◆ **Arbeitsanweisung**
Nenne bitte die Länder und Regionen, die laut dem Text zur queeren Völkerkunde in den fünf folgenden Beispielen beleuchtet werden.

◆ **Textabschnitt**
Von wegen Trend! Kleine queere Völkerkunde

Eine Einladung, die westliche Brille abzulegen

Kabaka Mwanga: War der letzte König von Bugunda bisexuell?
Kabaka Mwanga: War der letzte König von Bugunda bisexuell? (Bild: Koloniales Bildarchiv Universitätsbibliothek Frankfurt)

LGBTIQ-Identitäten werden heute gerne als «Trend» bezeichnet. Nur: Queere Menschen gab es schon immer – sie hatten in unserer christlich geprägten Gesellschaft einfach keinen Platz. In anderen Kulturen aber schon.

Unsere europäischen Kulturen sind seit Jahrhunderten von einem christlichen Wertesystem geprägt. Die Kirche gab starre Geschlechterrollen vor, die Aufgaben von Mann und Frau waren klar definiert und voneinander abgegrenzt.

Wer von der Norm abwich, wurde von der Gemeinschaft geächtet und in vielen Fällen vom Staat verfolgt. Seit einigen Jahrzehnten weichen wir diese Geschlechterrollen auf, definieren neu, wie wir leben und lieben. Diese wenigen Sätze fassen sehr grob die jüngste Entwicklung der LGBTIQ-Geschichte westlicher Länder zusammen. (Anmerkung der Redaktion: In diesem Artikel steht westlich für «europäisch geprägt» und umfasst europäische Länder, aber auch nordamerikanische Staaten sowie Australien und Neuseeland.)

LGBTIQ-Identitäten werden heute gerne als «Trend» bezeichnet. Nur: Queere Menschen gab es schon immer – sie hatten in unserer christlich geprägten Gesellschaft einfach keinen Platz und waren nicht sichtbar. In anderen Kulturen aber schon.

Werfen wir einen Blick auf einige nicht-europäische Völker und wie LGBTIQ-Menschen dort in der Gemeinschaft eingebettet waren. Hierzu einige Anmerkungen: Es gibt unzählige Beispiele für queere Menschen und Lebensweisen in Kulturen weltweit.

Queere Menschen gab es schon immer – sie hatten in unserer christlich geprägten Gesellschaft einfach keinen Platz.

Die folgenden fünf Beispiele beleuchten Aspekte im heutigen Ägypten, China, Indien sowie in Teilen Nordamerikas und Afrikas. Queere Lebensweisen fanden sich jedoch auch bei den Inkas in Südamerika oder den indigenen Völkern Australiens. Diese Aufzählung erhebt daher keinen Anspruch auf Vollständigkeit.

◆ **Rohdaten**
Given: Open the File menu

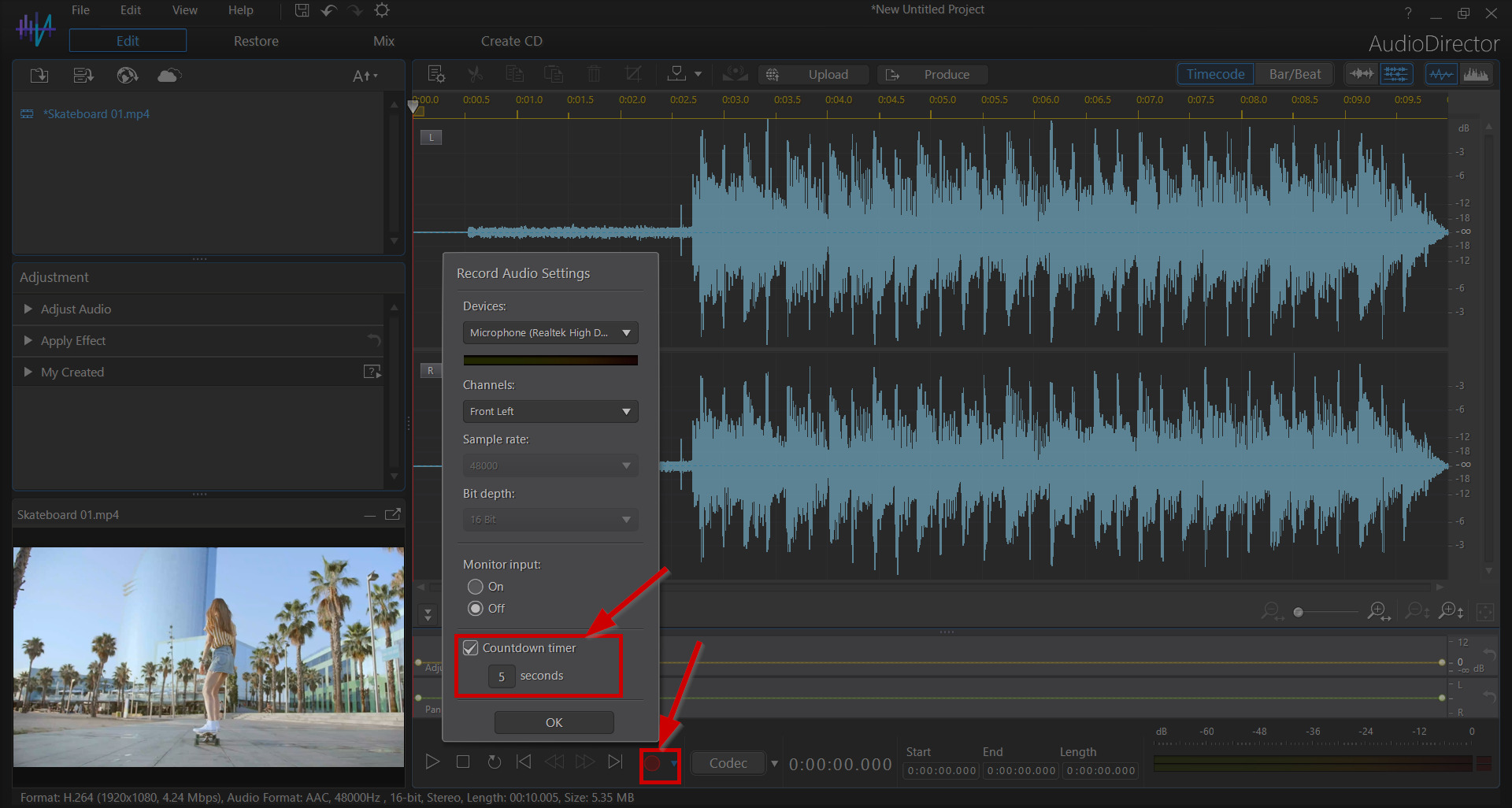Looking at the screenshot, I should click(80, 10).
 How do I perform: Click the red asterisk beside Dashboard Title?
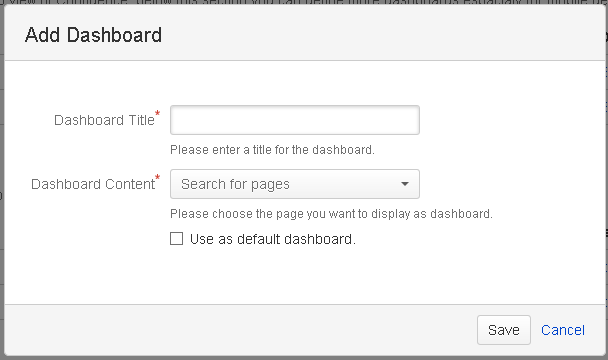tap(157, 113)
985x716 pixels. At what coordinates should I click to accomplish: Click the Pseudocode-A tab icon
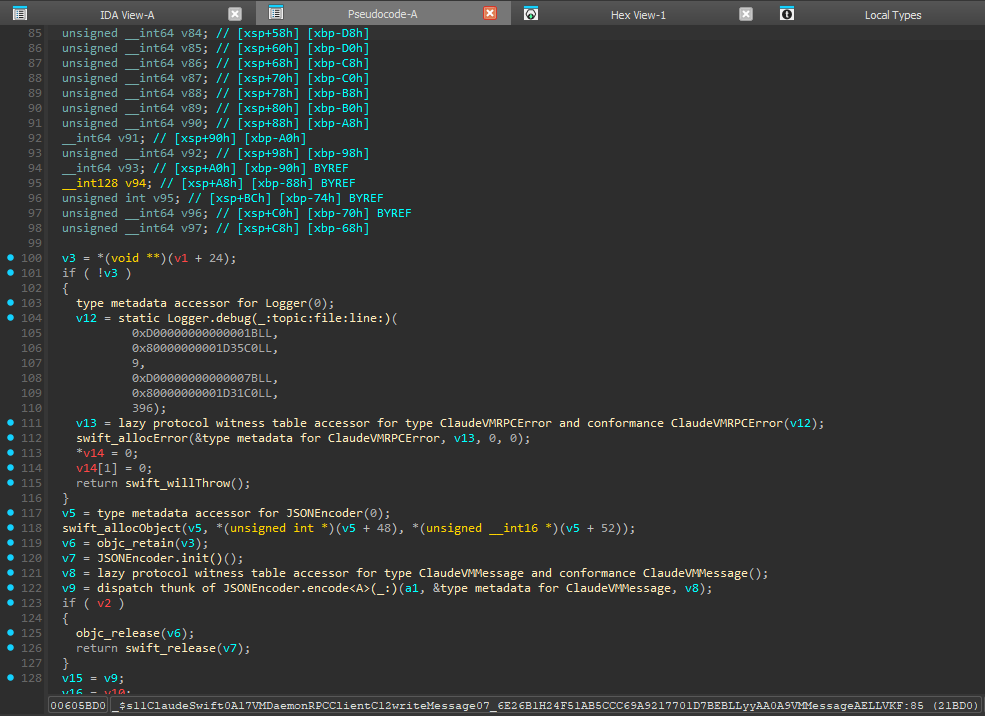click(276, 14)
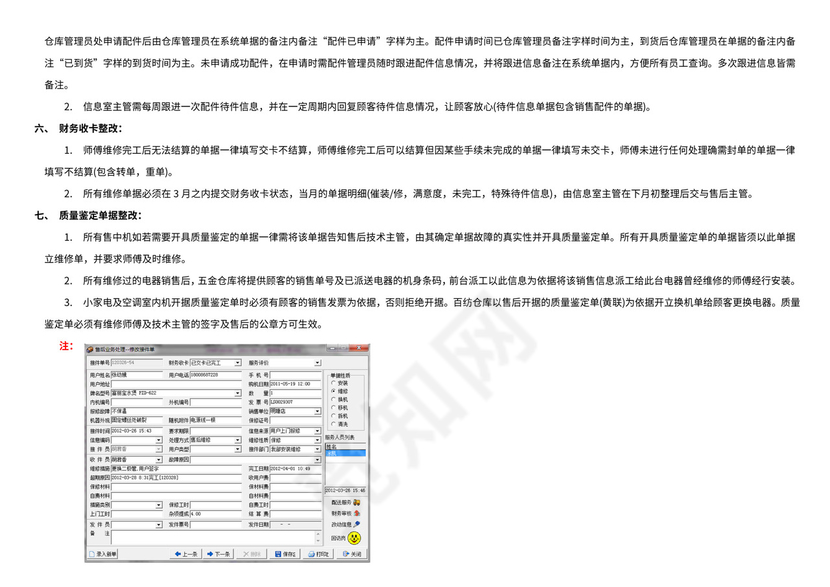
Task: Click the yellow smiley face 回访员 icon
Action: pyautogui.click(x=354, y=537)
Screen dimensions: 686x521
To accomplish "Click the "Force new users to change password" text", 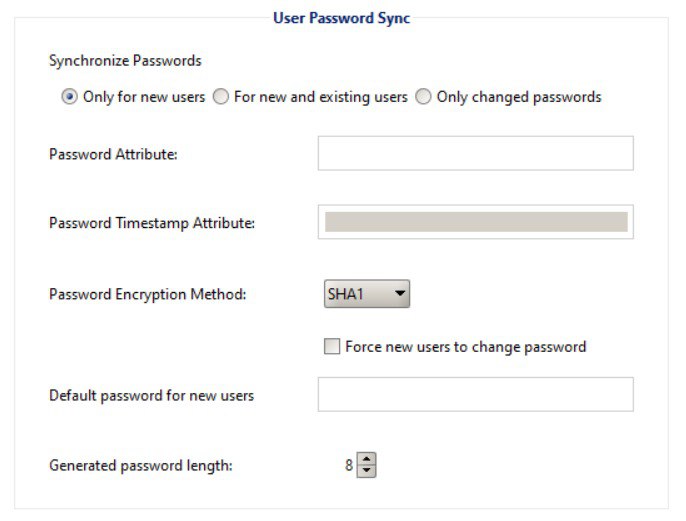I will pos(465,347).
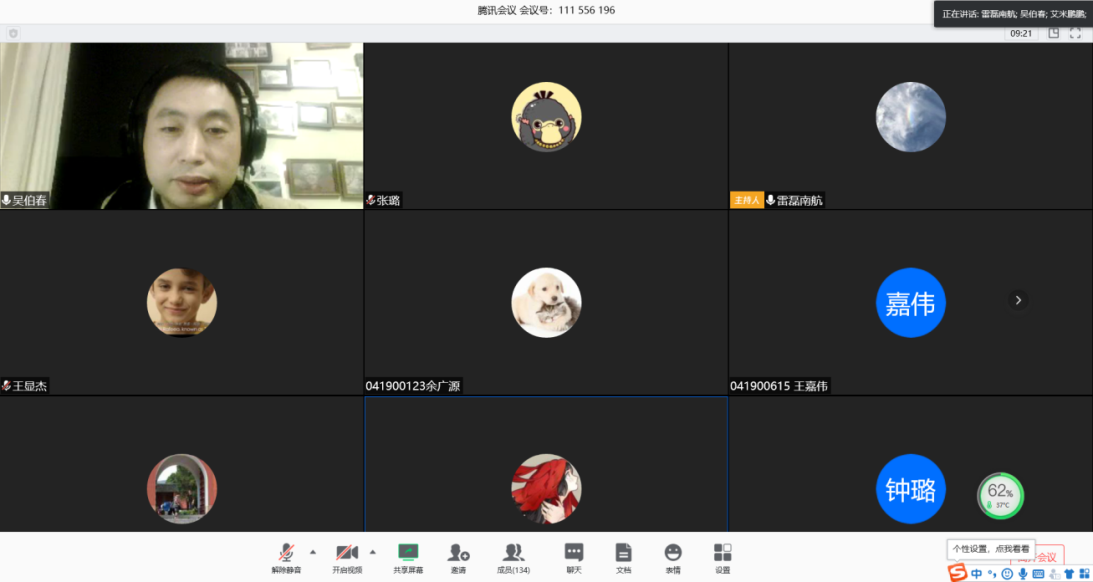Select 吴伯春's video tile
The image size is (1093, 582).
[181, 125]
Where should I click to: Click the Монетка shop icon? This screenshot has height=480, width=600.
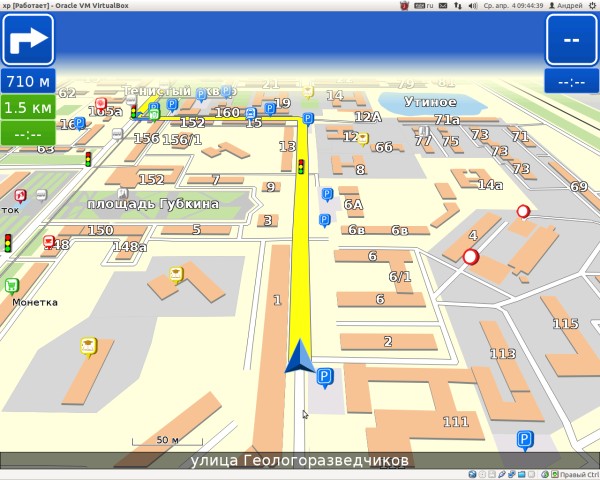[x=11, y=285]
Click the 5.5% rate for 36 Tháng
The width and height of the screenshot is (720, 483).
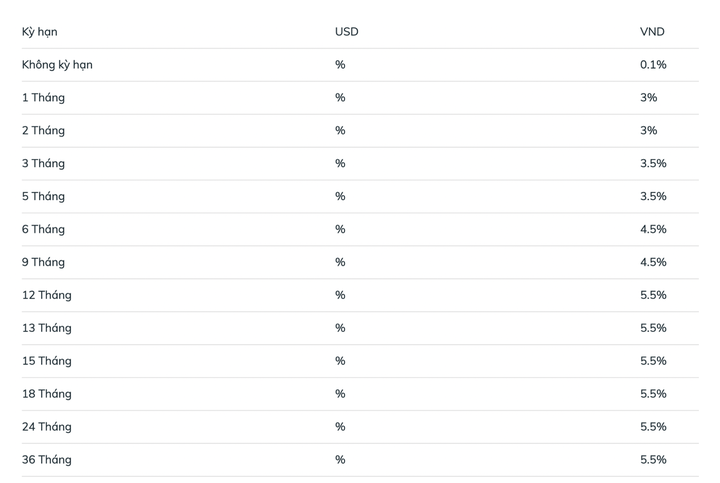tap(653, 460)
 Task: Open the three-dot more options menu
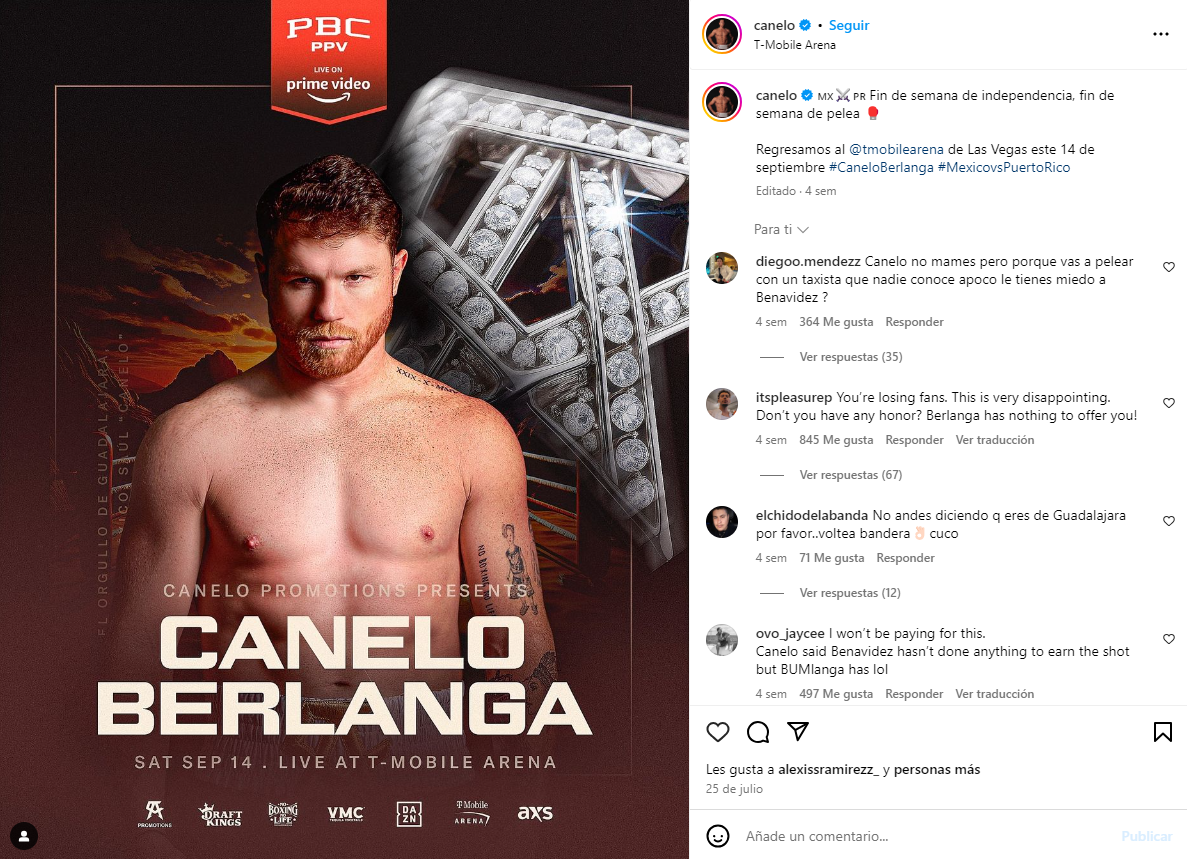(1161, 34)
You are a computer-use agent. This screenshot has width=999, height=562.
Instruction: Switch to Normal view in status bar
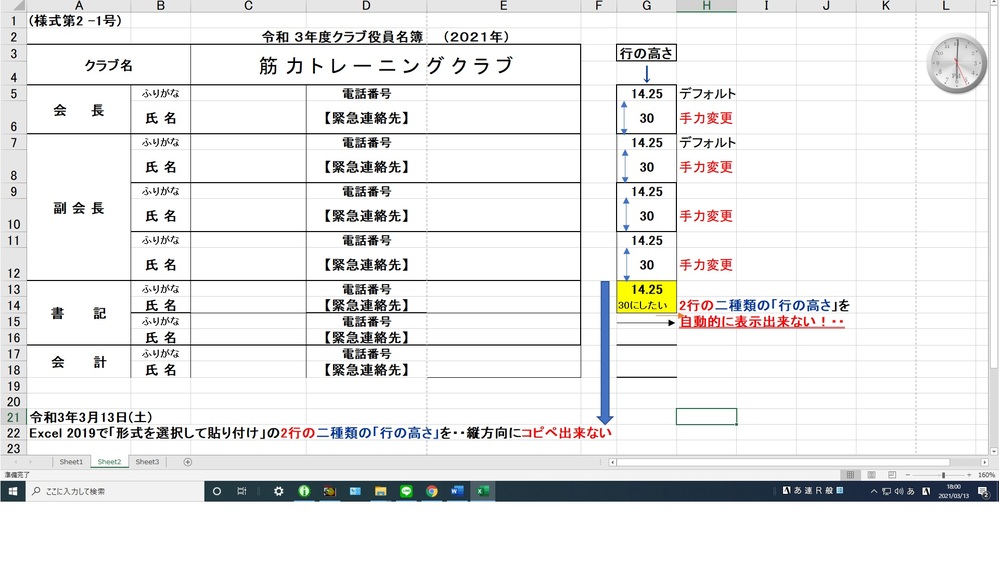850,475
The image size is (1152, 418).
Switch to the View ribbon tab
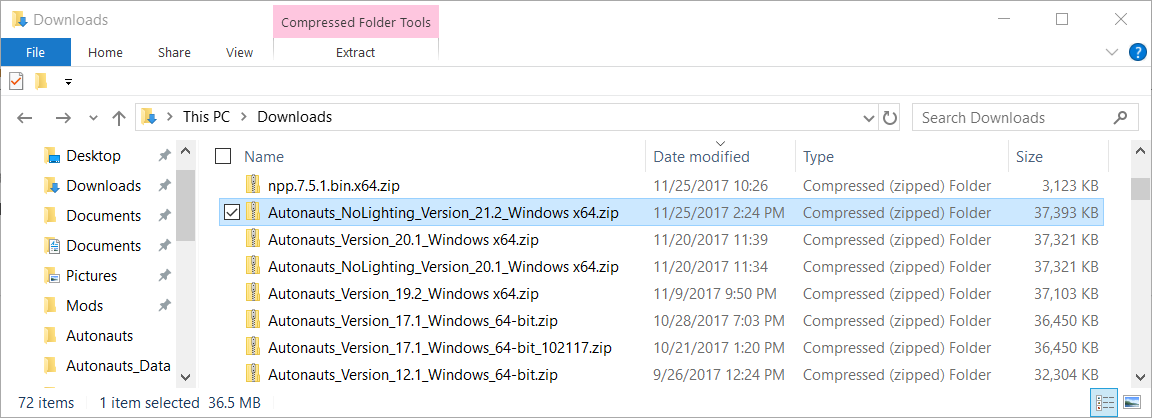click(240, 52)
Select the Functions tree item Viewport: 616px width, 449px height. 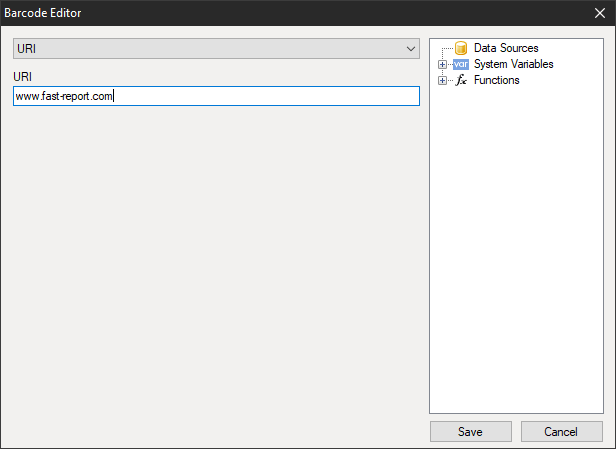(496, 80)
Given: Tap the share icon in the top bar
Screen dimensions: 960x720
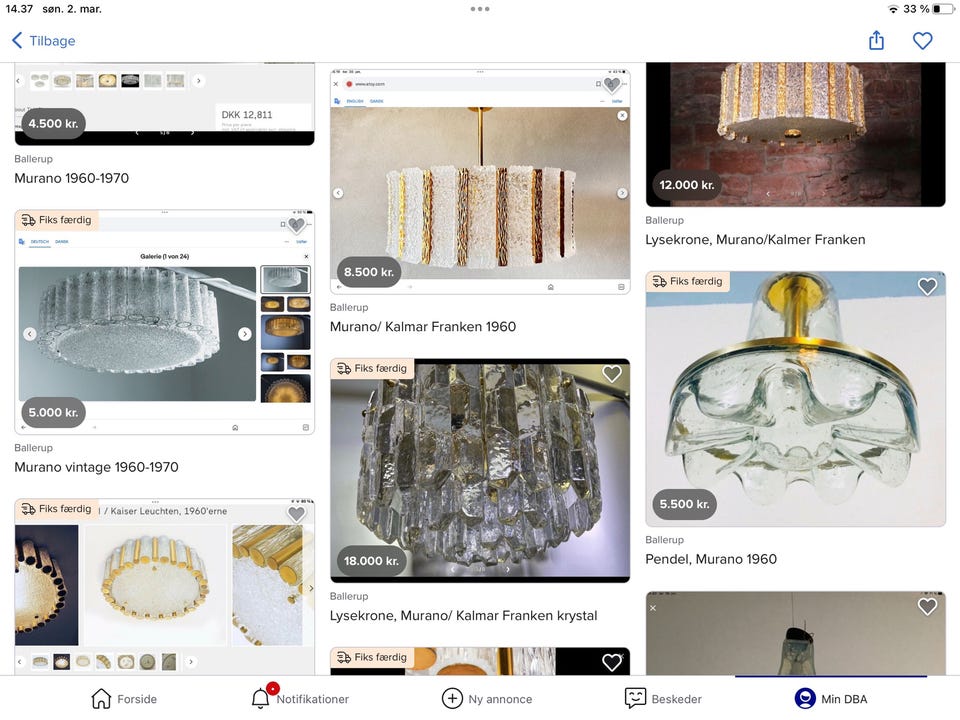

◆ **Antwort zur Aufgabe**
Das heutige Ägypten, China, Indien sowie Teile Nordamerikas und Afrikas.